While such transactions are legal right now, there are some serious restrictions on them, thanks to the Securities and Exchange Commission’s watchful oversight of anything resembling an investment. The agency shut down a Website trying to raise $300 million to buy Pabst Brewing Co. through crowd-funding last year, for example, because the proposed deal wasn’t registered with the SEC. And that was before any money changed hands, according to press reports.  

In the past week, however, Rep. Patrick McHenry (R-N.C.) has introduced a bill that would exempt some crowd-funded deals of up to $5,000,000 from the need to register with the SEC, and two separate committees of the House of Representatives have held hearings on the concept, as well as on other ways of improving the flow of capital to growth companies. (See the agendas and written testimony here and here.)

Yesterday, SEC director of corporation finance Meredith Cross spoke about some of the broader steps the agency is considering to streamline capital raising, many of which could be useful in crowd-funding. Currently under consideration at the agency, she said, are the following ideas: (1) increasing the number of shareholders a company can have before it must publicly file its financial information, up from the current limit of 500; (2) loosening up current “general solicitation” bans on marketing smaller deals widely; (3) relaxing some of the rules on communications during the IPO process, especially regarding prospectuses; and (4) making changes to Regulation A, which allows companies to raise up to $5 million per year with minimal reporting requirements but is not commonly used.

Dana Mauriello, co-founder of Profounder, one of the leading platforms for crowd-funding deals involving financial incentives, testified at both hearings, and says she came away “encouraged.” Profounder has so far helped coordinate deals for 19 companies, involving a total of $612,000 and 356 investors, most of whom have received shares of future revenue.
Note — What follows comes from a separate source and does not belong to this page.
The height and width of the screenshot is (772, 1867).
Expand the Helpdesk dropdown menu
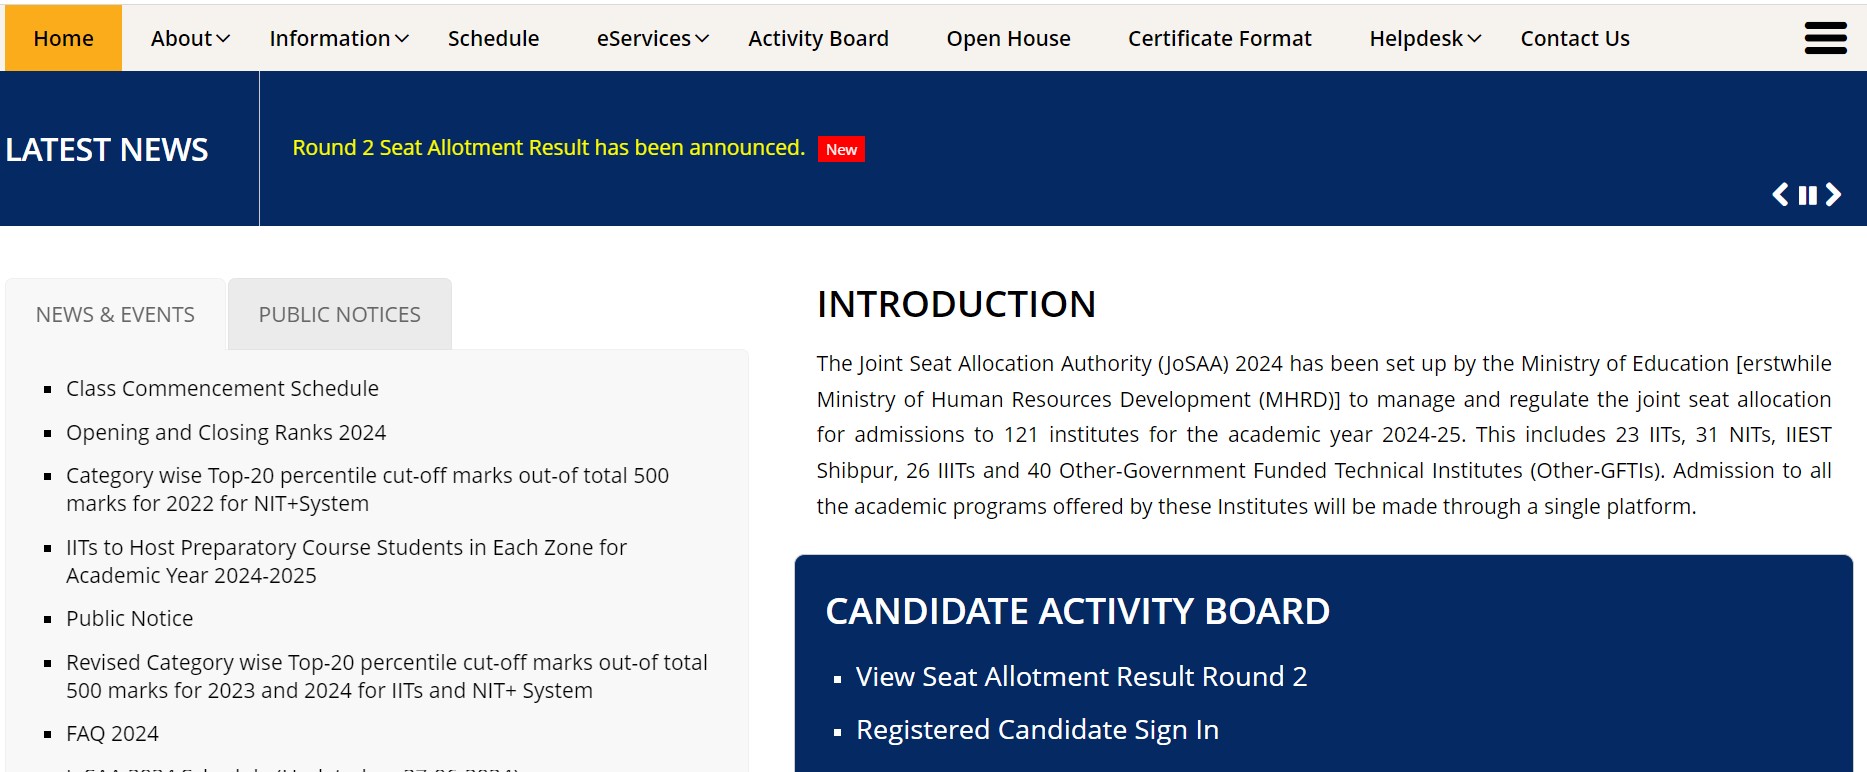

Others, however, are not very optimistic. “It’s going to be hard for the SEC to be more accommodating without making it even easier for unscrupulous people to commit even more fraud on the Internet,” says Thomas J. Murphy, a securities lawyer with Mcdermott, Will & Emery in Chicago.

Murphy notes that the SEC previously lifted many of the restrictions for offerings under $1 million, including allowing for general solicitation and the trading of securities. In response to Internet fraud, the agency then reversed itself in the late 1990s to again impose limits on such activities.

The set of options currently being discussed are “a little bit too much Wild West for them to be signing off on it anytime soon,” he says.

Crowd-funding deals involving financial returns can happen now under the auspices of Section 504 of Regulation D, which allows a company to raise up to $1 million in a year, but only from existing friends and family, and with other restrictions. All but one of the 19 companies that have raised funds through 504 on Profounder have offered investors a share of future revenues, which is considered a debt security rather than equity, says Mauriello. When equity is offered, Profounder suggests using nonvoting shares. “If you try to apply the same principles to the crowd as you do to VCs, it gets too complicated,” she says.

Mauriello says that her business could expand — and that client businesses could increase the size of their deals — if the SEC were to loosen some restrictions. Among the investor protections she has suggested is limiting deals to people who either know the founders or who live within 100 miles of the business, to keep it accountable. She envisions the platform being especially helpful for local consumer-oriented businesses, like restaurants and retail stores.

According to yesterday’s testimony, some of the questions the SEC will consider with regard to crowd-funding in particular include:  

• What information about the business should be required to be available to investors?

• What restrictions should there be on participation by individuals or firms that have been convicted or sanctioned in connection with prior securities fraud?

• Should an SEC filing or notice be required so that activities in these offerings could be observed?

• Should securities purchased be freely tradable?

• Should Websites that facilitate crowd-funding investing be subject to regulatory oversight?

For his part, Young says he understands the SEC is “being prudent,” but wishes “they would light a fire under it” to make things easier faster.  

The process he already completed was fast and easy, and gave him more than the money. His campaign on Kickstarter, perhaps the oldest crowd-funding site, was also a bit of market research to test interest in his product, says Young. Plus, about 20 of his more enthusiastic supporters are now helping build the company, from naming it to building a Website for it – for free. If he could find a few more enthusiasts who were wealthier than his current group, he says, “I’d be set.”